Besser wäre es, hätte man eine (meinentwegen distributionsspezifische) KonfigurationsSTRUKTUR in einem speziellen Unterverzeichniss von ~/. Allerdings bewegen sich mehrere große Ansammlungen von Programmen langsam in diese Richtung (z.B. .gnome), was zumindest für die Zukunft auf Besserung hoffen lässt.

Schlussfolgerungen


Das letzte Wort bezüglich dieser Problematik ist sicher noch nicht gesprochen. Microsoft wird sicher noch einige Jahre nach einer sinnvollen Lösung suchen und dabei weiterhin ziemlich offensichtlich die lange bei UNIX bestehende und gut funktionierende Version ignorieren. (Frei nach: "Those who don't understand unix are doomed to reinvent it poorly.")
Durch "Stickware" und die damit zusammenhängende Verwendungsart von privaten Daten auf mobilen Datenträgern ist etwas frischer Wind in die ganze Sachlage gekommen, eventuell fällt ja auch auf dieser Basis noch irgendwann jemandem eine ultimative Lösung ein.
Auch unter Unix zeigen sich nach vielen Jahren die ersten Veränderungen. Wohin die Reise geht kann man aber auch dort noch sehr schwer abschätzen.

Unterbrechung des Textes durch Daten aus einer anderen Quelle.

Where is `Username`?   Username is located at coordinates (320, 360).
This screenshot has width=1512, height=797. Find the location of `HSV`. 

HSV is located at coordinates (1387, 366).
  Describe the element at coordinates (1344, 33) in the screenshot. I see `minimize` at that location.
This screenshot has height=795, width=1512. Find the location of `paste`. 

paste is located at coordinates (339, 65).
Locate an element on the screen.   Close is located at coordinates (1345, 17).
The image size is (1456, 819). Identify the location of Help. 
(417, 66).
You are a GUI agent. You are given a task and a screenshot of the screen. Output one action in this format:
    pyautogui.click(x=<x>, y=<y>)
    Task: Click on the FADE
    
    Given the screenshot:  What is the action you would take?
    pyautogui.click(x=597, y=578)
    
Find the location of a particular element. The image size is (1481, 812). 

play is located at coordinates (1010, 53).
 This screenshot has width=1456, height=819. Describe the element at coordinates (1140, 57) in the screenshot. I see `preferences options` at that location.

Wichtig für neue Entwürfe sollte meiner Meinung nach die Frage sein inwiefern sich der Überblick für den Nutzer erhalten lässt. Auch die Frage nach dem Format, in dem die Konfiguration schlussendlich abgelegt wird, ist sicherlich von zentraler Bedeutung. Dies werde ich aber in einem seperatem Post behandeln.

Ich bedanke mich also für eure Aufmerksamkeit.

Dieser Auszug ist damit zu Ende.